Receptor-stimulated arachidonic acid (AA) mobilization in P388D1 macrophages consists of a transient phase in which AA accumulates in the cell and a sustained phase in which AA accumulates in the incubation medium. We have shown previously that a secretory group II phospholipase A2 (sPLA2) is the enzyme responsible for most of the AA released to the incubation medium. By using selective inhibitors for each of the PLA2s present in P388D1 macrophages, we demonstrate herein that the cytosolic group IV PLA2 (cPLA2) mediates accumulation of cell-associated AA during the early steps of P388D1 cell activation.
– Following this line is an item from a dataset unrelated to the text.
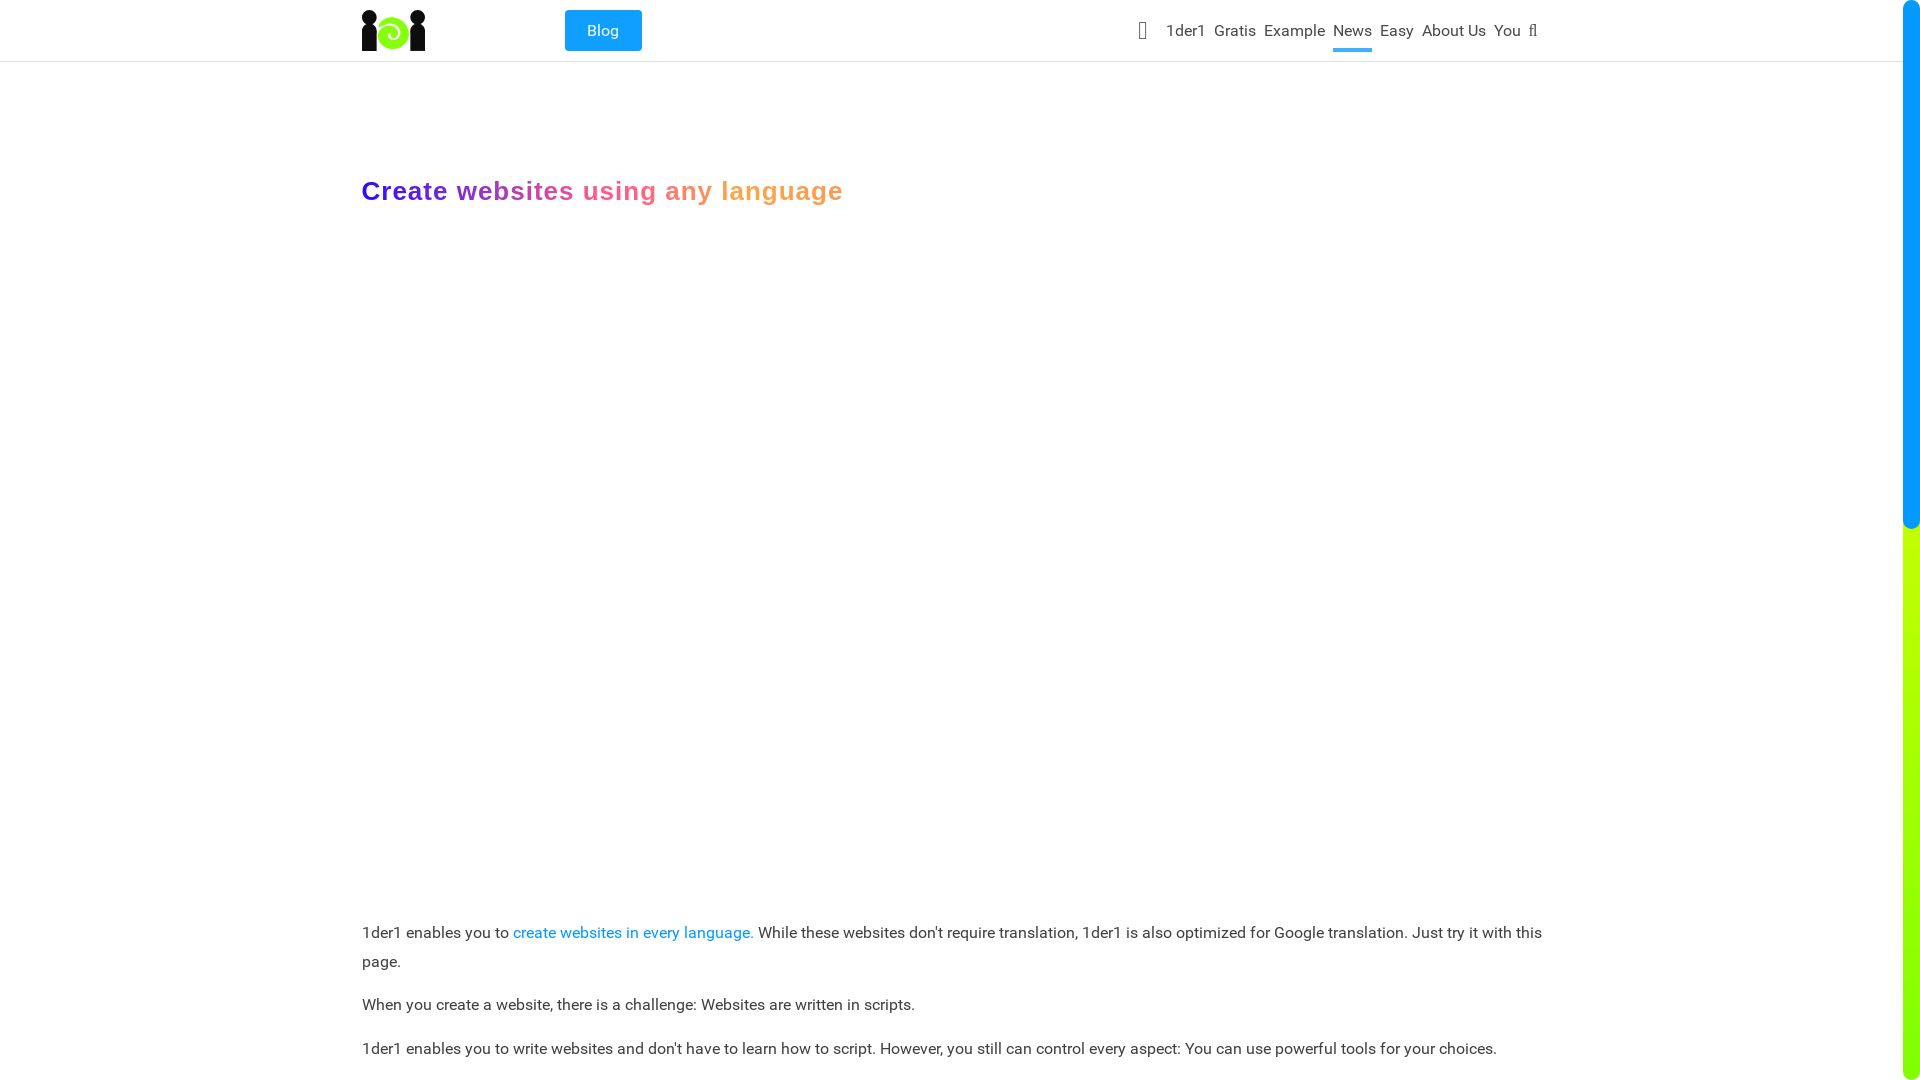 The height and width of the screenshot is (1080, 1920). Describe the element at coordinates (1262, 34) in the screenshot. I see `'Example'` at that location.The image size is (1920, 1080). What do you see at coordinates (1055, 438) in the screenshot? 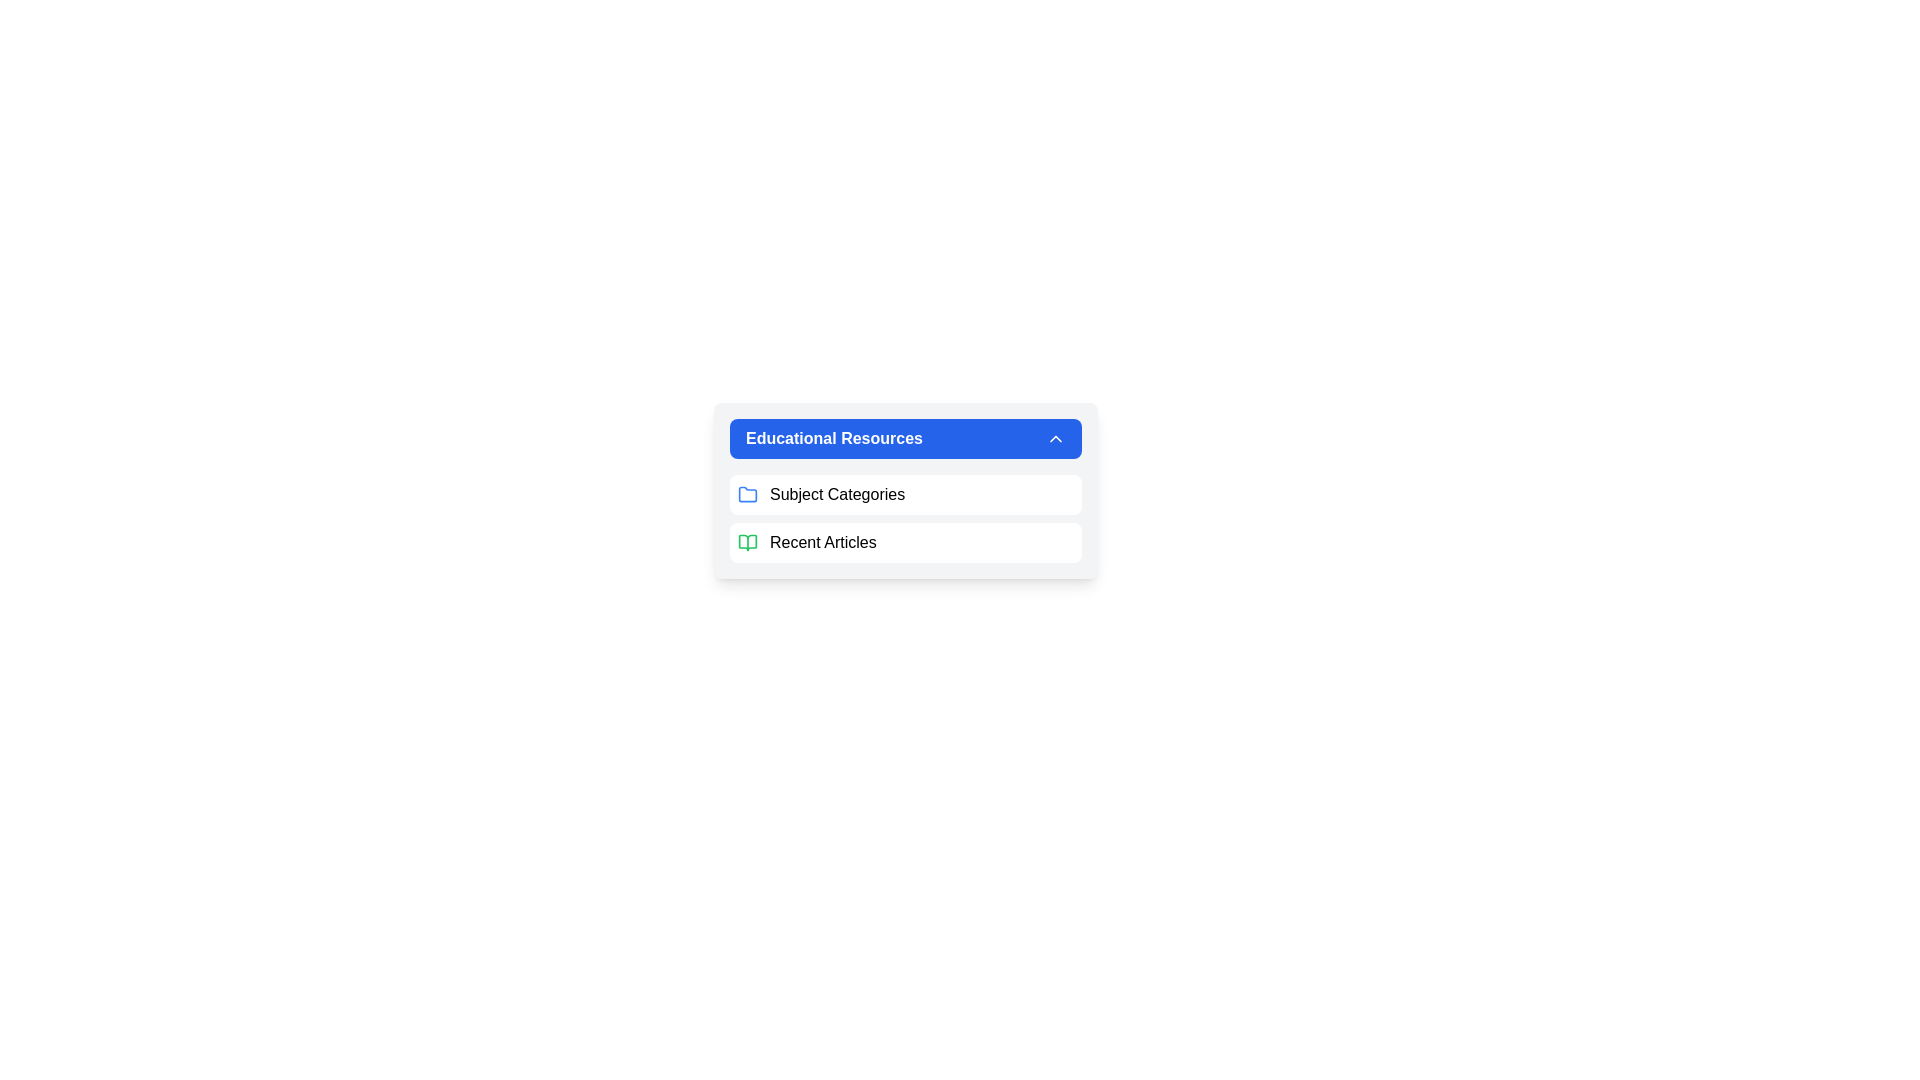
I see `the upward-facing chevron icon in the top-right corner of the blue 'Educational Resources' section` at bounding box center [1055, 438].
The contribution of both cPLA2 and sPLA2 to AA release can be distinguished on the basis of the different spatial and temporal characteristics of activation and substrate preferences of the two phospholipase A2s (PLA2s). Furthermore, the results suggest the possibility that a functionally active cPLA2 may be necessary for sPLA2 to act. cPLA2 action precedes that of sPLA2, and overcoming cPLA2 inhibition by artificially increasing intracellular free AA levels restores extracellular AA release. Although this suggests cross-talk between cPLA2 and sPLA2, selective inhibition of one other PLA2 present in these cells, namely the Ca2+-independent PLA2, does not block, but instead enhances receptor-coupled AA release. These data indicate that Ca2+-independent PLA2 does not mediate AA mobilization in P388D1 macrophages. Collectively, the results of this work suggest that each of the PLA2s present in P388D1 macrophages serves a distinct role in cell activation and signal transduction.